◆ Exercise requirements:
Edit the part of the records that begins with the line containing "325) label: Privacy Policy" and ends with the line containing "94) label: ACTUALITÉS", replacing "webpages" with "web pages" and keeping everything else the same. Return only those lines.

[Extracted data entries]
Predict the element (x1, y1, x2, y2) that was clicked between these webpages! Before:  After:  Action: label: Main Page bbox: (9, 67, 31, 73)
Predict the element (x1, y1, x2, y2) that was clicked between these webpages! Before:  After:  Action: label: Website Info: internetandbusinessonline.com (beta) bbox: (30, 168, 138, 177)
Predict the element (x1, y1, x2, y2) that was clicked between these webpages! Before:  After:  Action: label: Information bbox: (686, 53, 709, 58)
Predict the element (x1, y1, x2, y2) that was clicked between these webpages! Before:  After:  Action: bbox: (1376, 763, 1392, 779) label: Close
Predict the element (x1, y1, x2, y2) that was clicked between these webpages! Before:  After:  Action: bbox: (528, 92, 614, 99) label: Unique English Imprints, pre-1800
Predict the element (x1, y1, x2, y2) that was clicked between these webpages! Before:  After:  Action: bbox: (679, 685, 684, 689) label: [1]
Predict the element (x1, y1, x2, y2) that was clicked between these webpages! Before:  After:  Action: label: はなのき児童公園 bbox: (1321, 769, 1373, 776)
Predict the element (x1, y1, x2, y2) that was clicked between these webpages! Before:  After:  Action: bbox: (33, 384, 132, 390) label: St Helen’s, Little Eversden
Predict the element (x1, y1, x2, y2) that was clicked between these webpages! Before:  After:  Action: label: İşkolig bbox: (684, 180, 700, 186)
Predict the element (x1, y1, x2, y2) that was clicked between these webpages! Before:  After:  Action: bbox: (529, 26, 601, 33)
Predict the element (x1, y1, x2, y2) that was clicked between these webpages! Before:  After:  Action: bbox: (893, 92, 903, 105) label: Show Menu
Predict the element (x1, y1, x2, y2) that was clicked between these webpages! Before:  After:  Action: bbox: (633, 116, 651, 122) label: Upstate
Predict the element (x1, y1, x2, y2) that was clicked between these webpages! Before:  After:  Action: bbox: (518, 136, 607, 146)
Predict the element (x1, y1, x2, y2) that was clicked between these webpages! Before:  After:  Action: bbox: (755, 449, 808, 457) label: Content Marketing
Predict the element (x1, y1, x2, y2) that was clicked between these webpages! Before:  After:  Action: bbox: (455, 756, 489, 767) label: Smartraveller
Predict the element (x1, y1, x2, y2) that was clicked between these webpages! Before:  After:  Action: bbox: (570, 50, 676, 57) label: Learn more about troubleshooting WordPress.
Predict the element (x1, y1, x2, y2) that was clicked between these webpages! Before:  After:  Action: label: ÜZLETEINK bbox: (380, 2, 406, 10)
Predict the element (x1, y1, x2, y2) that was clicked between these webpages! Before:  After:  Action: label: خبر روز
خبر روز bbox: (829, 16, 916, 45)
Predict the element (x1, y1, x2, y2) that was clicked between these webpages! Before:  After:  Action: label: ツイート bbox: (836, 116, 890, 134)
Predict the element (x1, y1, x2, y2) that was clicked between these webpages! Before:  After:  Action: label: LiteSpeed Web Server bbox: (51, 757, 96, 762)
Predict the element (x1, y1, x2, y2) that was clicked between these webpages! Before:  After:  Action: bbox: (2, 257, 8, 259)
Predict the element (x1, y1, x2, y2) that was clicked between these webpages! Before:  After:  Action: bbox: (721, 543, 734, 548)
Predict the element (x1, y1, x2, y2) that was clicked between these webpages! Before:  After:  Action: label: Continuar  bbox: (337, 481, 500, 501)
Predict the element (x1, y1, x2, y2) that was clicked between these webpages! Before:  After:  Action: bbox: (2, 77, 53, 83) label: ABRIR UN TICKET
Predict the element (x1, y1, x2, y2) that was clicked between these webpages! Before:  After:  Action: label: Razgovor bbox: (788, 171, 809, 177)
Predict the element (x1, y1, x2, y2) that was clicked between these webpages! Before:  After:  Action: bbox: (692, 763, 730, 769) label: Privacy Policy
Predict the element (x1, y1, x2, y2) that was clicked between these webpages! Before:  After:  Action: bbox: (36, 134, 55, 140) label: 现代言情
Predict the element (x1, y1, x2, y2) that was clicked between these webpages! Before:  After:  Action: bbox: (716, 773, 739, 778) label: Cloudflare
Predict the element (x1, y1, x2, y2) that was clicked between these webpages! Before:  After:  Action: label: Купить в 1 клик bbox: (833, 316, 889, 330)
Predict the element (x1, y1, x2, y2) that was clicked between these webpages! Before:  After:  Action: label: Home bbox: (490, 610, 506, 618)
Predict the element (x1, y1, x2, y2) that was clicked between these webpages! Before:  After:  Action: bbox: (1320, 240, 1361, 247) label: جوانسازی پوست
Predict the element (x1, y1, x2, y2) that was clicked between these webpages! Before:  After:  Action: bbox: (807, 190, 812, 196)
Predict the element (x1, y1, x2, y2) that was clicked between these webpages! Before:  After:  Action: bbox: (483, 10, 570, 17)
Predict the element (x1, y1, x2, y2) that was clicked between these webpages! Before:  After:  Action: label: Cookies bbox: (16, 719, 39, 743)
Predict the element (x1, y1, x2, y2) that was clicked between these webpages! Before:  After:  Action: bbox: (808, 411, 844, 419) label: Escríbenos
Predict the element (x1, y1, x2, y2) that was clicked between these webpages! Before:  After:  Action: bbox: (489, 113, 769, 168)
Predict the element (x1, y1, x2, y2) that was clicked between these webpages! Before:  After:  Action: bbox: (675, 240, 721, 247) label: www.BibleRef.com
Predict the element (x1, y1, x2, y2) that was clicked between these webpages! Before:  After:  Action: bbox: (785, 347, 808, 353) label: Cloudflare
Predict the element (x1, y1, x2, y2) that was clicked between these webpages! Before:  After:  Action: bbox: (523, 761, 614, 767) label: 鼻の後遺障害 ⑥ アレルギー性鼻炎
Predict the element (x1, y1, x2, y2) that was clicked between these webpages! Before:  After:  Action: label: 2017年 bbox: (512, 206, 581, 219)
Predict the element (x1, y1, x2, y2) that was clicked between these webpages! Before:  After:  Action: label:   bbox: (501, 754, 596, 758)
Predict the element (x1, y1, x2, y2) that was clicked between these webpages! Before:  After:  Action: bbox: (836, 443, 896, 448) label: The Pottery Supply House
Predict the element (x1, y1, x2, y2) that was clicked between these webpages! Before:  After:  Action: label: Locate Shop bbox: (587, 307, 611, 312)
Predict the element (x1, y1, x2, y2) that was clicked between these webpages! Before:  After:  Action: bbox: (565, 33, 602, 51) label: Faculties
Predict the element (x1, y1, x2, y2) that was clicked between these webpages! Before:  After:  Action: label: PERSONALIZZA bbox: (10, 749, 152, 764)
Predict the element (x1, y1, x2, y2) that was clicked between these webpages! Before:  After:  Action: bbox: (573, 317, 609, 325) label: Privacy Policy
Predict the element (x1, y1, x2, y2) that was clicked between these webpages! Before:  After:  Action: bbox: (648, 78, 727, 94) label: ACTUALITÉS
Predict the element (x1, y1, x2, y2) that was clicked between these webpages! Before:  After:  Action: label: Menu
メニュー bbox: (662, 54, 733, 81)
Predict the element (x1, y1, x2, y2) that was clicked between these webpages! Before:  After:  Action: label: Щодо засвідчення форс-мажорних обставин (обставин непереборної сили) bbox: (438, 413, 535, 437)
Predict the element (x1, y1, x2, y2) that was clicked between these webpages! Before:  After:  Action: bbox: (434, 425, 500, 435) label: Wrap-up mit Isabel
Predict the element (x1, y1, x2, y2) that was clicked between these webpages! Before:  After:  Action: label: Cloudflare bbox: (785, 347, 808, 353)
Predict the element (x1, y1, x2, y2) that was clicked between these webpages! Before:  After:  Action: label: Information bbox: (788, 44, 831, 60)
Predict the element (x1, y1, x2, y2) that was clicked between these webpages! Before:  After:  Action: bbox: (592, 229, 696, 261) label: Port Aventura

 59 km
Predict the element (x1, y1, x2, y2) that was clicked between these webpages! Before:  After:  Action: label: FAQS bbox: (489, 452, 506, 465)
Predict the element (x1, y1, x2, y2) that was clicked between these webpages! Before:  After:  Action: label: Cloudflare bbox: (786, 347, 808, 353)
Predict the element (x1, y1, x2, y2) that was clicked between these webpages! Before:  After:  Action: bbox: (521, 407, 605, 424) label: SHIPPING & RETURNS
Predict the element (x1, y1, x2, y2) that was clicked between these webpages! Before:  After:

◆ Exercise result:
Predict the element (x1, y1, x2, y2) that was clicked between these web pages! Before:  After:  Action: bbox: (573, 317, 609, 325) label: Privacy Policy
Predict the element (x1, y1, x2, y2) that was clicked between these web pages! Before:  After:  Action: bbox: (648, 78, 727, 94) label: ACTUALITÉS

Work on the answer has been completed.